Gas-Phase
Fractionation Data-Independent Acquisition
Analysis of 3D Cocultured Spheroid Tumor Model Reveals Altered Translational
Processes and Signaling Using Proteomics
posted on 2024-02-27, 19:27authored byAriana
E. Shannon, Claire E. Boos, Brian C. Searle, Amanda B. Hummon
Colorectal cancer (CRC) contains considerable heterogeneity;
therefore,
models of the disease must also reflect the multifarious components.
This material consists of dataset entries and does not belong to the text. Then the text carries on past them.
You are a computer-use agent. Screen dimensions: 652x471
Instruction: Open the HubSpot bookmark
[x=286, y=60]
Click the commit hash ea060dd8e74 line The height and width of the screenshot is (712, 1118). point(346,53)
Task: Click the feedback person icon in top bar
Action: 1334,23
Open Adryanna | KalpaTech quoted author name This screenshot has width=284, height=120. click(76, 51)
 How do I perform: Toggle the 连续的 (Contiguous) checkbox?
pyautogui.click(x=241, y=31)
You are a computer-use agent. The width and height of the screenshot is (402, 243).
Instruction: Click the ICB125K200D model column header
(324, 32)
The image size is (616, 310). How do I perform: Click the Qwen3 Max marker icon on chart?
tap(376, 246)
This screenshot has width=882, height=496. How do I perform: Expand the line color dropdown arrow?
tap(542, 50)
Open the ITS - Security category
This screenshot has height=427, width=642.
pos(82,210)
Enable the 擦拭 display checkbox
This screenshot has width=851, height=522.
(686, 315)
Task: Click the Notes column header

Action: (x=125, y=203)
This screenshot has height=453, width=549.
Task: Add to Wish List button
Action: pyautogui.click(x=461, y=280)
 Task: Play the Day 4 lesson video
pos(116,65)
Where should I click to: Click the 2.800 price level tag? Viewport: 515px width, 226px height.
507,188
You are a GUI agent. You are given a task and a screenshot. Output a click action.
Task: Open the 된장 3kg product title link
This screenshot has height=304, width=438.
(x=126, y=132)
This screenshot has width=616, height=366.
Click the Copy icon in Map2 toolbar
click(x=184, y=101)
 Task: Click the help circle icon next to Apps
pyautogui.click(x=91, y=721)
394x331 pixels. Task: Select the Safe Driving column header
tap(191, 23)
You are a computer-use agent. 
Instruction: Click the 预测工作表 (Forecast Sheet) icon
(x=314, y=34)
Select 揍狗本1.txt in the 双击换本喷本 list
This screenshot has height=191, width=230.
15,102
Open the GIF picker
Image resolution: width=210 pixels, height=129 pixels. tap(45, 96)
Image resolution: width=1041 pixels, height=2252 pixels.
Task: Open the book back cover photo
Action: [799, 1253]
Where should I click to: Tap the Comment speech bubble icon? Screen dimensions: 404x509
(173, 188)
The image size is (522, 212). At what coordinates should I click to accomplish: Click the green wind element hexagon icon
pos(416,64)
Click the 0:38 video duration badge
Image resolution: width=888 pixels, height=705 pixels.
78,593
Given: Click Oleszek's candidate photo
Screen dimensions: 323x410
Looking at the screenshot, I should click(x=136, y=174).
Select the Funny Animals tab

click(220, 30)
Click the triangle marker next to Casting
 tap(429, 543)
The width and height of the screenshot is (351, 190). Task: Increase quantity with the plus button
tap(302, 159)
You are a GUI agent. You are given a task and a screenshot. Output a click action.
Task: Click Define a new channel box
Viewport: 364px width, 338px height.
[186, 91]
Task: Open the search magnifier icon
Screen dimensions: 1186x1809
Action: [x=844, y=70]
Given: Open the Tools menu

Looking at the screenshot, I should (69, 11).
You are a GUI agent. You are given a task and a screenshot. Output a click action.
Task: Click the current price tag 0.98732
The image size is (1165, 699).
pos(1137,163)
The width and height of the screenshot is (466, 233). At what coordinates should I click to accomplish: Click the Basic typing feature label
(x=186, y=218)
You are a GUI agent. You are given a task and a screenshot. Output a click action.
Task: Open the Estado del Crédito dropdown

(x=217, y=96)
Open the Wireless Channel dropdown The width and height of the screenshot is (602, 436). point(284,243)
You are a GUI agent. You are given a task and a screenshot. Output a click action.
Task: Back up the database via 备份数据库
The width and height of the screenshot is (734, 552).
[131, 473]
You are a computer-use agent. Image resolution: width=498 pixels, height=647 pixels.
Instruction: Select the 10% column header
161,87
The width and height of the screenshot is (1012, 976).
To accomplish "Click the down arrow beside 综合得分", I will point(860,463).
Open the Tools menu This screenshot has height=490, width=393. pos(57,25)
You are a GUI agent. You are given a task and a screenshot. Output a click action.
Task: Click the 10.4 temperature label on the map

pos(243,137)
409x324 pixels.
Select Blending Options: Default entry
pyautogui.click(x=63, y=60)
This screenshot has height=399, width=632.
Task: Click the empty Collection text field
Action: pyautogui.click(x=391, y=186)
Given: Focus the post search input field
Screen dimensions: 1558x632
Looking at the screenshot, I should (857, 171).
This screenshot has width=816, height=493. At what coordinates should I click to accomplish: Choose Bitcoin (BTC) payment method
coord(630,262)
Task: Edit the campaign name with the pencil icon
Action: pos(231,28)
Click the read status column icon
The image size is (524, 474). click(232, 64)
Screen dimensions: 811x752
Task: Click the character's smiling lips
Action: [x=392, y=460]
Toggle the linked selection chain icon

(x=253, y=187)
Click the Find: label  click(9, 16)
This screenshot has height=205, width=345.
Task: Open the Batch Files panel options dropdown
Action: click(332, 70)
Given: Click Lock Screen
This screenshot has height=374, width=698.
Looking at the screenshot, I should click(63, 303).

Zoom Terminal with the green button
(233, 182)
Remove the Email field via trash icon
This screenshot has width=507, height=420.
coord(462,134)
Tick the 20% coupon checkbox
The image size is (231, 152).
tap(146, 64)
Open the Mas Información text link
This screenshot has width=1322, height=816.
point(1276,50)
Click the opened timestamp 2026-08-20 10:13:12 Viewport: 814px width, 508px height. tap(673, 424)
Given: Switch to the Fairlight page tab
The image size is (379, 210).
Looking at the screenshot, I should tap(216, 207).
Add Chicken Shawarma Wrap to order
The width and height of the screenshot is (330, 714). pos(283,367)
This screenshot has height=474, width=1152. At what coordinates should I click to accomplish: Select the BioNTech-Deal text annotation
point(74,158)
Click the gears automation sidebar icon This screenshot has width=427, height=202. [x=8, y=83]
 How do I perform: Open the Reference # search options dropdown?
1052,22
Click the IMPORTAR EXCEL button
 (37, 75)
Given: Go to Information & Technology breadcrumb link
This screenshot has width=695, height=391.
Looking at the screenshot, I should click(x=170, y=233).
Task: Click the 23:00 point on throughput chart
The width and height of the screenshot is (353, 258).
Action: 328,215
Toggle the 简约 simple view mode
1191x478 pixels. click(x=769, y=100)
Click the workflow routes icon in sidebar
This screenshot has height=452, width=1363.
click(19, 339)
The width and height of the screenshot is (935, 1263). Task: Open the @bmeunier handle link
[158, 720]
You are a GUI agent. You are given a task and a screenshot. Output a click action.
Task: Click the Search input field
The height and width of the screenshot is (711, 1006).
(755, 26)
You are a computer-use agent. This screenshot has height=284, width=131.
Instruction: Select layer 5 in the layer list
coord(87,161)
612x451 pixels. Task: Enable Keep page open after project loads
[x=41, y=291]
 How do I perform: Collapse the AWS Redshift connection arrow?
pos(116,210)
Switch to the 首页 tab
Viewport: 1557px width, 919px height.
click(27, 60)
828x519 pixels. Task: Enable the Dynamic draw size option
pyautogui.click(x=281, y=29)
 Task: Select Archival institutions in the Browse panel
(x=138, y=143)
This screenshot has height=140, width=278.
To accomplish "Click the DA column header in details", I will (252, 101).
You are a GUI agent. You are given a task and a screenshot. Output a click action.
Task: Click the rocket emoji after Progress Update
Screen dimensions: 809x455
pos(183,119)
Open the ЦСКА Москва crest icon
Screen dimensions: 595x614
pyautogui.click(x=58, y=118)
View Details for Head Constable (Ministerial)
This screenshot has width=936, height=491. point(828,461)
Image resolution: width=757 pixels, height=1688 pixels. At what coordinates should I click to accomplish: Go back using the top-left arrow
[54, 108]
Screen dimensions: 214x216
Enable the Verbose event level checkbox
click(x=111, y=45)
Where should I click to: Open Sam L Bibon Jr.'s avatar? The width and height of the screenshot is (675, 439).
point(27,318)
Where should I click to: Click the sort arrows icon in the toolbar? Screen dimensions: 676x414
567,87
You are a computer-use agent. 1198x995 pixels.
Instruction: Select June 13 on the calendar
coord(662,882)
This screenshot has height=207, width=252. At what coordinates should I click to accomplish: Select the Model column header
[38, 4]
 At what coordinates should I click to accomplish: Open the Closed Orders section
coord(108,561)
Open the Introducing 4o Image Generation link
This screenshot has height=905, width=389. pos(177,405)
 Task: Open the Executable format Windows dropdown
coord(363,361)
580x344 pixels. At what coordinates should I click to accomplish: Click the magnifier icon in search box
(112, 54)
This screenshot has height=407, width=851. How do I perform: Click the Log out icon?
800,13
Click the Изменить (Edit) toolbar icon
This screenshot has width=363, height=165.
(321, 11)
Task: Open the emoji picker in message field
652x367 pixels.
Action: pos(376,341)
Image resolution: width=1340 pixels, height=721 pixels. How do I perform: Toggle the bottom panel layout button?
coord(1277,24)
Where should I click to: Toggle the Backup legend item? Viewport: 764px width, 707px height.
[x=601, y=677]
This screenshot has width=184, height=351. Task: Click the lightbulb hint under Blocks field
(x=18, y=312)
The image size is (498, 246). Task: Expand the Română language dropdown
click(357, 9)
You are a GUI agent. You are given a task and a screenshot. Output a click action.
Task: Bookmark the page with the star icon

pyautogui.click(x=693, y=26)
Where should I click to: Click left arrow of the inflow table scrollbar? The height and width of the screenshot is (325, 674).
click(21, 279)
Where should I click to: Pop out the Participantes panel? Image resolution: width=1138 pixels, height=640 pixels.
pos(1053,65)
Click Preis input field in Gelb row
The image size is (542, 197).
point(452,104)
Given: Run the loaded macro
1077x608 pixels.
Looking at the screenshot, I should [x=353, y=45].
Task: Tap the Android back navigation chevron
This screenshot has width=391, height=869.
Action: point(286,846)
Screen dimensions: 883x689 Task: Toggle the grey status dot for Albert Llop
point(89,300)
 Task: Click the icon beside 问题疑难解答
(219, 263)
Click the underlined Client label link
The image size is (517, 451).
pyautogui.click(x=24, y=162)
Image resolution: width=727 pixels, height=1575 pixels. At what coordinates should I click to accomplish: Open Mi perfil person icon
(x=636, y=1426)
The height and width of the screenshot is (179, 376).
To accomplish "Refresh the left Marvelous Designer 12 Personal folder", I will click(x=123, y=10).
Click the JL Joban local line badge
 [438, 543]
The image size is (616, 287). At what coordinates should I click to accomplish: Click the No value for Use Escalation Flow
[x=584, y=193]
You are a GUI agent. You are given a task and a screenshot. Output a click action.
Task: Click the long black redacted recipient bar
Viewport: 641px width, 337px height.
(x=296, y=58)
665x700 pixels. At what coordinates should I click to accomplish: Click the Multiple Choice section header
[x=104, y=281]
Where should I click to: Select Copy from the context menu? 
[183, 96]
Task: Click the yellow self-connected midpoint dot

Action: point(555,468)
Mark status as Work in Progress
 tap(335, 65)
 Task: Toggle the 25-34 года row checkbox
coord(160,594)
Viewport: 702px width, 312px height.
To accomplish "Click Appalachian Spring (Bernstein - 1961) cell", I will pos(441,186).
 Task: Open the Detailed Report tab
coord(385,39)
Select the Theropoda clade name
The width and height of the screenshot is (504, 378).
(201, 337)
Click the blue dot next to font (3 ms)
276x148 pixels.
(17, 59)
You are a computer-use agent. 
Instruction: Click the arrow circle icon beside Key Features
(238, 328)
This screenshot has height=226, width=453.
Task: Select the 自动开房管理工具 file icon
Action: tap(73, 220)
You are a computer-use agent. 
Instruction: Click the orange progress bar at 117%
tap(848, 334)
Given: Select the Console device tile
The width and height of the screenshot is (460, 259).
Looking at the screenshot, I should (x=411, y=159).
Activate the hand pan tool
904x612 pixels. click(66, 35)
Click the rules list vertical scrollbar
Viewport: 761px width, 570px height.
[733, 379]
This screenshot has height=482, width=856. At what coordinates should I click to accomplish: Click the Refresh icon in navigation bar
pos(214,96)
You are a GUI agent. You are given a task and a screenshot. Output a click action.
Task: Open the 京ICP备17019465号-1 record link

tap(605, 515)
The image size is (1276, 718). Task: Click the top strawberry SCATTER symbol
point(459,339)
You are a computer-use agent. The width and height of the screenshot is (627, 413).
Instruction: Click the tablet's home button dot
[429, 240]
Compared to traditional 2D models, 3D cellular models, such as tumor
spheroids, have the utility to determine the drug efficacy of potential
therapeutics. Monoculture spheroids are well-known to recapitulate
gene expression, cell signaling, and pathophysiological gradients
of avascularized tumors. However, they fail to mimic the stromal cell
influence present in CRC, which is known to perturb drug efficacy
and is associated with metastatic, late-stage colorectal cancer. This
study seeks to develop a cocultured spheroid model using carcinoma
and noncancerous fibroblast cells. We characterized the proteomic
profile of cocultured spheroids in comparison to monocultured spheroids
using data-independent acquisition with gas-phase fractionation. Specifically,
we determined that proteomic differences related to translation and
mTOR signaling are significantly increased in cocultured spheroids
compared to monocultured spheroids. Proteins related to fibroblast
function, such as exocytosis of coated vesicles and secretion of growth
factors, were significantly differentially expressed in the cocultured
spheroids. Finally, we compared the proteomic profiles of both the
monocultured and cocultured spheroids against a publicly available
data set derived from solid CRC tumors. We found that the proteome
of the cocultured spheroids more closely resembles that of the patient
samples, indicating their potential as tumor mimics.